Exploration of the atmospheres of these “extrasolar” planets assists in the search for Earth-like exoplanets and may provide an indication of the likelihood of life on other planets.

The hydroxyl radical – known as OH – was found on the dayside of the exoplanet WASP-33b. This planet is known as an “ultra-hot Jupiter’’; a gas-giant planet orbiting its host star much closer than Mercury orbits the Sun, and therefore reaching atmospheric temperatures of more than 2,500 degrees; hot enough to melt most metals.

The lead researcher based at QUB and ABC Dr Stevanus Nugroho, said: “This is the first direct evidence of OH in the atmosphere of a planet beyond the Solar System. It shows not only that astronomers can detect this molecule in exoplanet atmospheres, but also that they can begin to understand the detailed chemistry of this planetary population.”

‘Atmospheric detergent’

In the Earth’s atmosphere, OH is mainly produced by reaction of water vapour with atomic oxygen. It is referred to as an “atmospheric detergent” and plays a crucial role in the Earth’s atmosphere to purge pollutant gasses that can be dangerous to life, such as methane and carbon monoxide.

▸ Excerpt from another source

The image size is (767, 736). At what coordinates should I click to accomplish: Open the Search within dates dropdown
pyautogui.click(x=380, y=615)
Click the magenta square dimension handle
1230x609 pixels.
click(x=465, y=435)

In a much hotter and bigger planet like WASP-33b, where astronomers have previously detected signs of iron and titanium oxide gas, OH plays a key role in determining the chemistry of the atmosphere through interactions with water vapour and carbon monoxide, he explained.

Most of the OH in the atmosphere of WASP-33b is thought to have been produced by destruction of water vapour due to extremely high temperatures.

“We see only a tentative and weak signal from water vapour in our data, which would support the idea that water is being destroyed to form hydroxyl in this extreme environment,” explained Dr Ernst de Mooij of QUB, a co-author of the study published in Astrophysical Journal Letters.

The team used the InfraRed Doppler (IRD) instrument at the 8.2-meter diameter Subaru telescope located in the summit area of Maunakea in Hawaii – about 4,200 m above sea level. It can detect atoms and molecules through their “spectral fingerprints”; unique sets of dark absorption features superimposed on the rainbow of colours (or spectrum) that are emitted by stars and planets.

As the planet orbits its host star, its velocity relative to the Earth changes with time. Just like the siren of an ambulance or the roar of a racing car’s engine changes pitch while speeding past us, the frequencies of light – eg colour – of these spectral fingerprints change with the planet’s velocity. “This allows us to separate the planet’s signal from its bright host star, which normally overwhelms such observations, despite modern telescopes being nowhere near powerful enough to take direct images of such ‘hot Jupiter’ exoplanets,” he added.

Tiny signal

Dr Neale Gibson of TCD who was also involved in the research said: “The science of extrasolar planets is relatively new, and a key goal of modern astronomy is to explore these planets’ atmospheres in detail and eventually to search for ‘Earth-like’ exoplanets – planets like our own. Every new atmospheric species discovered further improves our understanding of exoplanets and the techniques required to study their atmospheres, and takes us closer to this goal.”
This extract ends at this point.